L’editore Urbano Cairo risponde sottolineando che “il comunicato è stato deciso da un’assemblea di 168 giornalisti, con 143 votanti, di cui 130 a favore, circa il 27% dell’intera redazione. Abbiamo condiviso la decisione del Direttore Luciano Fontana di pubblicarlo ugualmente nel rispetto del confronto delle idee, come nella tradizione di questo quotidiano”. E quanto agli stipendi sostiene che “la media delle retribuzioni è pari a 90mila euro lordi“, cifra che ha sorpreso la redazione.
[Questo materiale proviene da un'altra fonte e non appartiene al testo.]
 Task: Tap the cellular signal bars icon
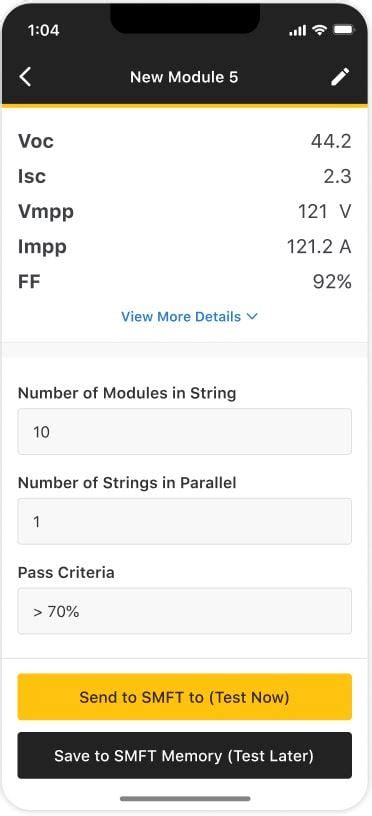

Poi l’editore a cui fanno capo Rcs e La7 rivendica i risultati raggiunti in termini di abbonamenti digitali e il fatto che “Rcs non ha avviato alcuna operazione volta a ridurre l’organico giornalistico del Corriere della Sera. Al contrario ha continuato nella politica di assunzioni di giornalisti giovani, inserendone 8 nel 2023 che si aggiungono ai 48 redattori assunti al Corriere dal 2016″. Quanto all’utilizzo di stanze “storicamente a disposizione della redazione”, la decisione “è concordata con la direzione del giornale e non modifica in alcun modo i rapporti di lavoro tra direzione di testata e direzione generale, ispirati da sempre al profondo rispetto della assoluta indipendenza del lavoro della direzione giornalistica del Corriere”. Ma la parte non vincolata del palazzo di via Solferino sarà ristrutturata “creando due ingressi con accesso separato dagli uffici della direzione giornalistica” e “in questi spazi, come da tradizione del passato, ho deciso di stabilire la mia sede”.